Stroke etiology and white matter burden in women with and without migraine
- PMID: 39972322
- PMCID: PMC11841335
- DOI: 10.1186/s10194-025-01975-8
Stroke etiology and white matter burden in women with and without migraine
Abstract
Background: Women with migraine, especially with aura (MA), have a higher risk of white matter hyperintensities (WMH) and ischemic stroke. We aimed to assess differences in stroke etiology between women with and without migraine and the impact of migraine on WMH volume in women with stroke.
Methods: We included women aged 40-60 years with a history of ischemic stroke, migraine or both. Stroke etiology was categorized using the TOAST criteria. WMH volume was measured using 3D-FLAIR images. Presence or absence of cerebellar WMH was scored. We used regression analysis to assess differences between groups, with adjustments for age, BMI, hypertension and smoking status.
Results: We included 55 women with stroke, 55 with stroke and migraine, and 38 with MA. Women with stroke more often had a history of smoking than those with stroke and migraine (74% vs. 46%, p = 0.004). Stroke of undetermined origin was more common in women with both conditions than with stroke alone (49% vs. 27%, p = 0.019). Periventricular WMH volumes were higher in women with stroke with migraine than in those with MA alone (0.55mL vs. 0.42mL, B = 0.21, 95%CI = 0.01-0.41, p = 0.040). There were no differences in deep WMH volume and cerebellar WMH between groups. Importantly, the addition of migraine did not affect WMH volume in women who had experienced stroke.
Conclusion: Women with both stroke and migraine more often had undetermined etiology of stroke compared to women with stroke alone, and in women with stroke alone smoking was a more prevalent risk factor. Migraine did not contribute to increased WMH volume in women with stroke.
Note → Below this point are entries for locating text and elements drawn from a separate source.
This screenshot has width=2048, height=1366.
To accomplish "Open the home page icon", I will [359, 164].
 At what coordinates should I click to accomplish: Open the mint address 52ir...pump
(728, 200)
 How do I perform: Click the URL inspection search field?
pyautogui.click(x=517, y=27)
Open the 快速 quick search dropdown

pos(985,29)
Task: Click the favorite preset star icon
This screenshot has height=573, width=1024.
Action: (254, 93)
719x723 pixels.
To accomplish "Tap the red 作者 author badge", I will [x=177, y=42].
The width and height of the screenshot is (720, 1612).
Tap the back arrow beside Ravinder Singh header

Keywords: Cerebrovascular; Headache; MRI; Migraine; Smoking; Stroke; White matter hyperintensities (WMH).
© 2025. The Author(s).
Conflict of interest statement
Declarations. Ethics approval and consent to participate: The Medical Ethics Committee Leiden - Den Haag - Delft (METC-LDD) approved the CREW-MIST (P15.384) and WHISPER (P18.130) study protocols and all participants provided written informed consent prior to study participation. Competing interests: NW, KL and HO report no disclosures. MW was supported by personal grants from the Netherlands Organization for Scientific Research (VIDI Grant no. 91717337 and Aspasia grant). TH received support from the Dutch Heart Foundation and the Netherlands Organisation for Scientific Research (NWO), as part of their joint strategic research programme: “Earlier recognition of cardiovascular diseases”. AW and GT and IB report grant support by the European Community (101070917), Stichting Dioraphte (20010407), and the Clayco foundation. In addition, IB reports independent research support from the Dutch Heart Foundation (2020T065), and GT reports additional grants or consultancy support from Abbvie, Novartis, Lilly, Lundbeck, Organon, Pfizer, Teva, and independent support from the Dutch Research Council, Heart Foundation, Dutch Brain Foundation. AMB received honoraria and research/travel grants from Allergan/AbbVie, Amgen/Novartis, Eli Lilly, Pfizer, Satsuma, Teva, and Tonix, and independent support from the Dutch Research Council and ZonMw.